# Potential future Stream 4K user



## dnorth12 (Feb 10, 2005)

As I am hearing the advent of the disappearing cable cards I am investigating what comes next.
What I want to know is other than pulling all the streaming apps together in one place is that all stream 4k does?
Since I live in an area where OTA is non-existent will I need to go with the cable co. set top box or is there a TiVo product coming down the road that will still provide the cable co. content w/o cable cards?
I guess my main concern is I want to maintain my status quo. My status quo is locals, tnt, tbs, discovery etc, premiums and lastly the streaming content in that order.
Bolt does everything for me that I use nicely. But it seems that is headed for the garbage heap eventually.
I just don't want to have multiple devices to provide the same service.


----------



## dbpaddler (Sep 25, 2004)

If you don't have access to OTA,then I think you're best bet is an Android TV streamer (TS4k, CCGTV) and an iptv service like Sling, YouTube TV or Philo. Sling would be the most integrated with the TS4k, and YTTV would be on the CCGTV. If that part matters. And then augment with your Netflix, Prime, Disney and such as needed. 

Sent from my SM-N981U using Tapatalk


----------



## Old Roamio 0 (Jul 19, 2020)

Back in the '90s they didn't have alternatives to using set-top boxes from the cable tv providers. But in the 2020s there are so many choices - like ota antennas, Netflix, Hulu and the like. The FCC changed the old rule this fall, but times have changed anyway with set-boxes in the 21st century.

YTTV has locals for example.


----------



## xberk (Dec 3, 2011)

>>My status quo is locals, tnt, tbs, discovery etc, premiums
YouTUbe TV is your best bet now (generally cheaper than cable too) .. and likely in the future .. It has TNT, TBS and Discovery now .. But YouTube TV is different that your Tivo experience. Why not try the free trail of YouTube TV and you will see yourself. 

TS4K stream or other streaming dongles have many streaming channels and the ability to run other applications like VLC .. The Tivo DVR platforms (Premium, Roamio, Bolt and Edge) will continue to work with Cable for now ..How long cable cards will work is any one's guess. 

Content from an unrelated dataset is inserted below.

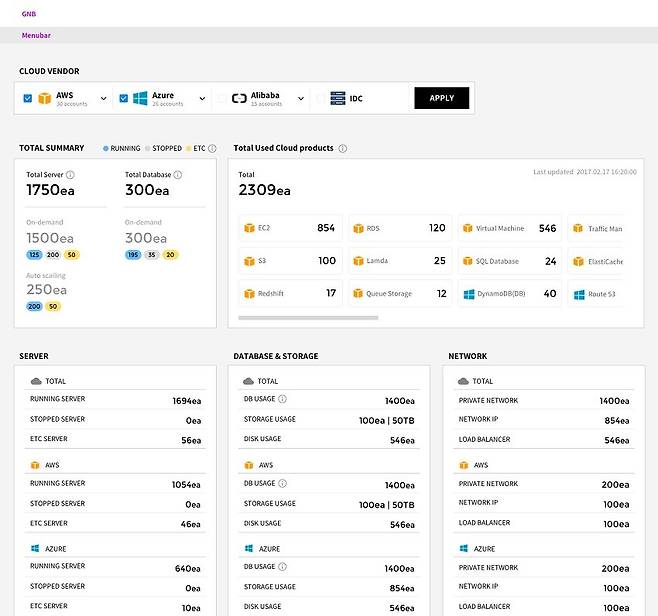
Task: Click the horizontal scrollbar under cloud products
Action: click(x=306, y=318)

Personally I love my Tivo DVR and channel guides. Still the best. I have a TS4K. Works fine. But I will continue to use my Tivo DVR's for local and cable channels until that horse won't run.


----------



## trip1eX (Apr 2, 2005)

I wouldn't worry. IT's not like one day you'll wake up without tv/Tivo. YOu'll get some kind of warning. And it could be years yet.

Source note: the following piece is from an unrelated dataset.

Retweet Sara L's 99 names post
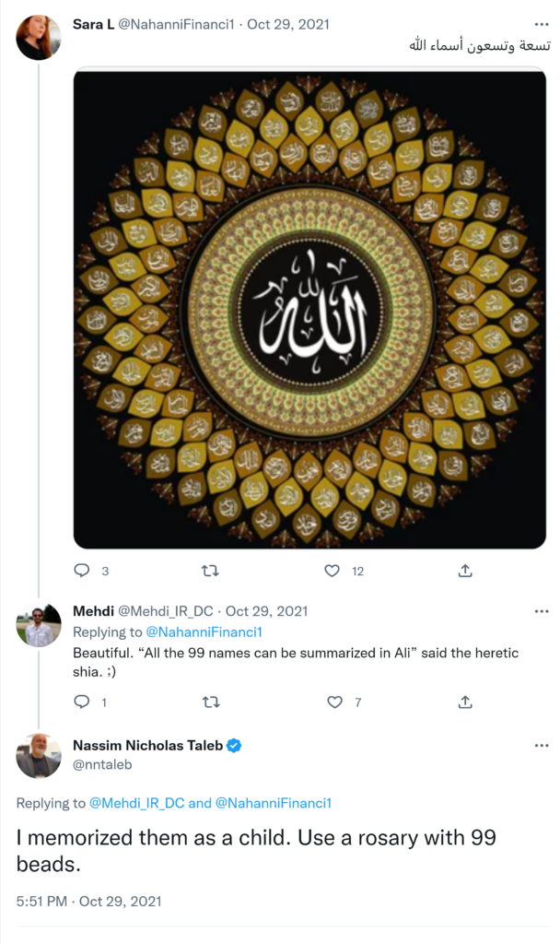Viewport: 560px width, 944px height. point(210,571)
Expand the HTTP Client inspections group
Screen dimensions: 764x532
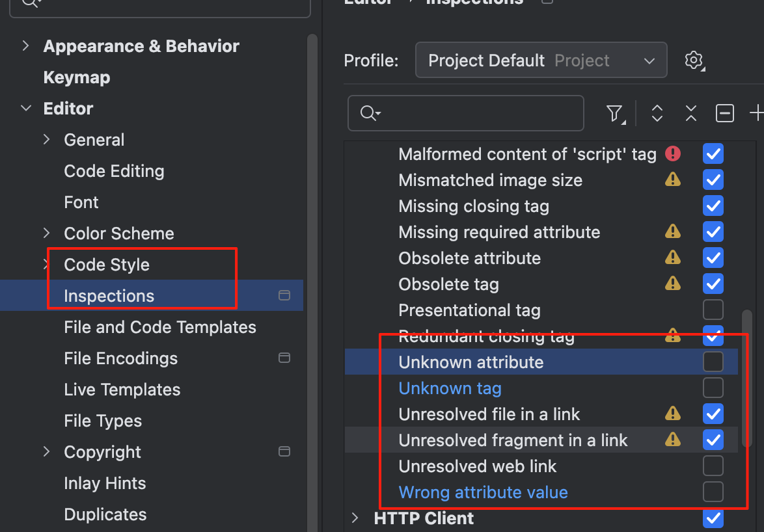point(355,518)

AT that time, if you still want the same stuff you will have to get a cable package from somewhere. Either through the cable company like you do now but use their box. Thru satellite and use their box. Thru the cable package over the internet companies like YTTV etc and use pretty much any streaming device on the market to run those services including the stuff built into the tv itself.


----------



## mattyro7878 (Nov 27, 2014)

I don't know who your provider is but someone posted here the other day that Xfinity will support cablecards for another decade. Half your channels will be shuffled off to iptv but your cablecard will still work.


----------